== Task goal ==
Find every line in the material below that contains the word "coordinates" and copy each of those lines in full.

== Source data ==
-------------------------

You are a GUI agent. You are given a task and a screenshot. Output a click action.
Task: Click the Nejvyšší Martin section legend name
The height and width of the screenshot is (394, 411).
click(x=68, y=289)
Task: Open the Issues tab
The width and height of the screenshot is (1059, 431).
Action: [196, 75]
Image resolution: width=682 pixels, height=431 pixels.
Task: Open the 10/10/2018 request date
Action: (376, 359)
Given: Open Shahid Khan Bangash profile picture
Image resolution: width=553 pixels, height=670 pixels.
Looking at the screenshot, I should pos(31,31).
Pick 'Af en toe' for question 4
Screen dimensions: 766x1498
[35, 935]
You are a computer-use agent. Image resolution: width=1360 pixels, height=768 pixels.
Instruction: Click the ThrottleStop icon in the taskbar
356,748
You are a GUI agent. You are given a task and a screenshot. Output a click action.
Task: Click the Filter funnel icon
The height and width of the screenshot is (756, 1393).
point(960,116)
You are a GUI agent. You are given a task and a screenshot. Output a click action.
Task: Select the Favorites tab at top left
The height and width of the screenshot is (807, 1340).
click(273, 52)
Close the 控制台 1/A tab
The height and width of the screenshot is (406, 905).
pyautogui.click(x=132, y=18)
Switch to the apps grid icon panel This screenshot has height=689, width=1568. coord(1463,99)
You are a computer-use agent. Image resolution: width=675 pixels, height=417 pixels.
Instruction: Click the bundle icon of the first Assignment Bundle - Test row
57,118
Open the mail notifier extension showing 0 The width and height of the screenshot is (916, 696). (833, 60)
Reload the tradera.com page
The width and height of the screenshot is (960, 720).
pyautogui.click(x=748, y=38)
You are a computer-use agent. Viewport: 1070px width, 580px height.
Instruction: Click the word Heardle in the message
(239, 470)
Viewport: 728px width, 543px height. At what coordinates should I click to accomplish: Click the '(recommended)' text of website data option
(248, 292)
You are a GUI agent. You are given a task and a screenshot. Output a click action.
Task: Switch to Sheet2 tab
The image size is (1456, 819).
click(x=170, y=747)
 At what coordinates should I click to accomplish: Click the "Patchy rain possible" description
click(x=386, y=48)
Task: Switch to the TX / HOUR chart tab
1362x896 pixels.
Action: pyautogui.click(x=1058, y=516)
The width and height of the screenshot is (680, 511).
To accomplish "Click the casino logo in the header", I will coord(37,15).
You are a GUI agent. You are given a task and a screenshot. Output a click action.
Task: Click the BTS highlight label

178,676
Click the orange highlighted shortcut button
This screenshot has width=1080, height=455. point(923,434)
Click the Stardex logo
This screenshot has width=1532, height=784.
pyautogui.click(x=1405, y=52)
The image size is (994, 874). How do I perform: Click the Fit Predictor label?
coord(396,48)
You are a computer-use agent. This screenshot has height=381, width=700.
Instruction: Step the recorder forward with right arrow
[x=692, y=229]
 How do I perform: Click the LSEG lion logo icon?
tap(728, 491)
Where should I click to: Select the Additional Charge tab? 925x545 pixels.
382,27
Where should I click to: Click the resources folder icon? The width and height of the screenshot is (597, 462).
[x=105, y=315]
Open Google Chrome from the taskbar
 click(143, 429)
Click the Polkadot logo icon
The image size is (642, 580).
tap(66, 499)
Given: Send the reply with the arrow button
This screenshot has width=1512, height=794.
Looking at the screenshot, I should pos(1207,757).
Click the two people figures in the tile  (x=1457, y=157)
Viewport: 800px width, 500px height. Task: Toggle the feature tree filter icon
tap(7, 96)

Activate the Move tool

-------------------------

== Output for this exercise ==
Viewport: 728px width, 543px height. At what coordinates should I click to accomplish: Click the '(recommended)' text of website data option
 At what coordinates should I click to accomplish: Click the "Patchy rain possible" description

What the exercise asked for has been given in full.